B737-DES608

DVD Review of Last Year In Marienbad

Copyright © by Dan Schneider, 7/13/08

 

  Forget all prior claims you’ve read about Alain Resnais’s 90 minute long, 1961 black and white film, Last Year In Marienbad (L'Année Dernière Á Marienbad, and Last Year At Marienbad in North America)- from the bad to the good, from publicity nonsense which declaims the three main characters are named after letters, when they are unnamed, and see it raw; for then you’ll see why greatness is its own company. This is because the difference between this truly great film, a work of art considered an art film high point, and Carnival Of Souls, considered a B horror film, which was released a year later, are minimal. The similarities between the films are considerable, even though I doubt that the latter film’s director, Herk Harvey, had even seen Last Year In Marienbad while making his only feature film. This is because Last Year In Marienbad truly is one of those films, or works of art, that, the moment it is experienced, the viewer connects with it as something they feel has always been. It is like that tune you hear, that becomes a Top 40 hit, and you swear you’ve known it for years.

  In this way, the fact that Last Year In Marienbad has been dubbed one of the most influential films of all time should not surprise.
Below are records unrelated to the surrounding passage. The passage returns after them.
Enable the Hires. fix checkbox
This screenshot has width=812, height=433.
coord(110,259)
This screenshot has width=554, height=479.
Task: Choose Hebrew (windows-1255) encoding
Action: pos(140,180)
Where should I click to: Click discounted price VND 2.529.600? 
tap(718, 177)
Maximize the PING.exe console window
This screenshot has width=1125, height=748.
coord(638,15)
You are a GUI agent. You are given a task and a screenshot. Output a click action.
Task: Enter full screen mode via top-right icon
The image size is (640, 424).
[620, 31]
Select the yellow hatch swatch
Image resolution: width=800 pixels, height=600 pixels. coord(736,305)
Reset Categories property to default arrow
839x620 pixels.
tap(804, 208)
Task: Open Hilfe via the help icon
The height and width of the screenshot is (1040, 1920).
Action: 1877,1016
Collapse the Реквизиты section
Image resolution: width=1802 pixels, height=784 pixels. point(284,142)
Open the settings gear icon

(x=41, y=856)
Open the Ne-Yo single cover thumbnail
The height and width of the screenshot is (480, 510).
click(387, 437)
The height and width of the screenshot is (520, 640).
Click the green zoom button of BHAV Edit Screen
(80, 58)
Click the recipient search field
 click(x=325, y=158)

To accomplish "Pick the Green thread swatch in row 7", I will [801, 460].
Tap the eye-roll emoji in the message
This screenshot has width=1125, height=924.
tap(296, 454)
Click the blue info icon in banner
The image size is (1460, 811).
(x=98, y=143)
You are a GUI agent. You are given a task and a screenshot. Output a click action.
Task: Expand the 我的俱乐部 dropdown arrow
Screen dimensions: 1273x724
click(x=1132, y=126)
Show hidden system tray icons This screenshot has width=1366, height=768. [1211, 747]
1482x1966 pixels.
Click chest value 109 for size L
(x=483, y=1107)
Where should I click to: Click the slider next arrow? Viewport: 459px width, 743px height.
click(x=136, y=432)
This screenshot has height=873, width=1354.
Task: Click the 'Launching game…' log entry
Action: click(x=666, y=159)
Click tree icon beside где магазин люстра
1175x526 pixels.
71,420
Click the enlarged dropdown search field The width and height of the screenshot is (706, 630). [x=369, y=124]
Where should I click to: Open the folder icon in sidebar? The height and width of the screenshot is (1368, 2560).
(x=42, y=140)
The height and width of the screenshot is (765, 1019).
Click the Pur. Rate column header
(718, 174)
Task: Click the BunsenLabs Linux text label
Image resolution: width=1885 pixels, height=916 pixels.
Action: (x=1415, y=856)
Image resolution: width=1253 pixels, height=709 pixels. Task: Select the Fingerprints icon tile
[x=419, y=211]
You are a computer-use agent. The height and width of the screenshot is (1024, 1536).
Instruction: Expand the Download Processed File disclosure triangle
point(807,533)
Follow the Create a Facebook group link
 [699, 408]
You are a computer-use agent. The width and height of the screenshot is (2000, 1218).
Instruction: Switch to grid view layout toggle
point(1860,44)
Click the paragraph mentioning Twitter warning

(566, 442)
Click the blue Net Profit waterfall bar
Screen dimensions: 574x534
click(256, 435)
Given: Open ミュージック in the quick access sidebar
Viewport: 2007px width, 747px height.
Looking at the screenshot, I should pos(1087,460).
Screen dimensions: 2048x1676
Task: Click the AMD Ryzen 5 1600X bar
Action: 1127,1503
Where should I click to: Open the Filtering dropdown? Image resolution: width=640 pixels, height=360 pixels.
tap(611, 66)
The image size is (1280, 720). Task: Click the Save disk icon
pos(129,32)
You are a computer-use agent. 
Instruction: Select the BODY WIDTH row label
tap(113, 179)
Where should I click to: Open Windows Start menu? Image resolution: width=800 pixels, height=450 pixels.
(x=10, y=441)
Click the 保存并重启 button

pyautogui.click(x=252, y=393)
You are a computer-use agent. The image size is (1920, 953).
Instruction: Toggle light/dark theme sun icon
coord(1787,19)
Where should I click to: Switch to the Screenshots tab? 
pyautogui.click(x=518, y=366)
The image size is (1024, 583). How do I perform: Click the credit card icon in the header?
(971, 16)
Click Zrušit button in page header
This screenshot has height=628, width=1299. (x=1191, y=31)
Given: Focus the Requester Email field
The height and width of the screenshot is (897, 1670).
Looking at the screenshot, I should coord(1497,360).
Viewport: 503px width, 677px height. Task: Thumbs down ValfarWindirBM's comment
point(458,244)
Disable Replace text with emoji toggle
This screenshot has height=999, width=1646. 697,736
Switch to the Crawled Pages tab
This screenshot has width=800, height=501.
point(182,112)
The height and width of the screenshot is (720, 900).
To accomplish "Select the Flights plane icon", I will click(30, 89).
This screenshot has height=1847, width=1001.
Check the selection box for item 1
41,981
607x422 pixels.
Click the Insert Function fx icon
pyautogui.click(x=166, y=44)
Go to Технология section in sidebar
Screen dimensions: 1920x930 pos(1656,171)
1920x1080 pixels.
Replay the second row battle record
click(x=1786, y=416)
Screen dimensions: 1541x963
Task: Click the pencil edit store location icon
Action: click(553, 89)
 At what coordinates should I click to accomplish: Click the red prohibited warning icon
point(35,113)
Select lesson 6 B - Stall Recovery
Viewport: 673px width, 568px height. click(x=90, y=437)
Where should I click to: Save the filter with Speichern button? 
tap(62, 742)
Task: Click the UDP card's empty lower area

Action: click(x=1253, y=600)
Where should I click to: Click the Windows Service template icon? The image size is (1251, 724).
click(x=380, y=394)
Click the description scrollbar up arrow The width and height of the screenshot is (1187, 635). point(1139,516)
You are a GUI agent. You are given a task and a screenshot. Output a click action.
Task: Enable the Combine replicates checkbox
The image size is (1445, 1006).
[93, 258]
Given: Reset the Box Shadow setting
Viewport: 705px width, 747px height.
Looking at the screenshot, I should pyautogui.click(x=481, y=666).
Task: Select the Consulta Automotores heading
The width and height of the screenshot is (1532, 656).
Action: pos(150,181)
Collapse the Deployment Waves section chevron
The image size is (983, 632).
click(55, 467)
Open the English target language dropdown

Perhaps only Stanley Kubrick’s 2001: A Space Odyssey, Fritz Lang’s Metropolis, Orson Welles’ Citizen Kane, Akira Kuroswawa’s Seven Samurai, and Frank Capra’s It Happened One Night can claim to have been more influential overall, and in their genres. Yet, in reality, Last Year In Marienbad is not so much influential as being a touchstone film- a film that got to a source, common to the human experience, before many other films did. Aside from Carnival Of Souls, the number of other films were profoundly influenced, or rather dipped their toes in the same waters as various aspects of this film, range from George Lucas’s THX-1138 to Stanley Kubrick’s 2001 and The Shining, from Ingmar Bergman’s The Silence to Michelangelo Antonioni’s Blowup and George Romero’s Night Of the Living Dead. Even the brilliant 1967 British television series The Prisoner and the low budget 1990s Canadian sci fi film Cube seem to have been influenced by this film in its M.C. Escherian manifolds. This is further proof that quality transcends ephemeral labeling.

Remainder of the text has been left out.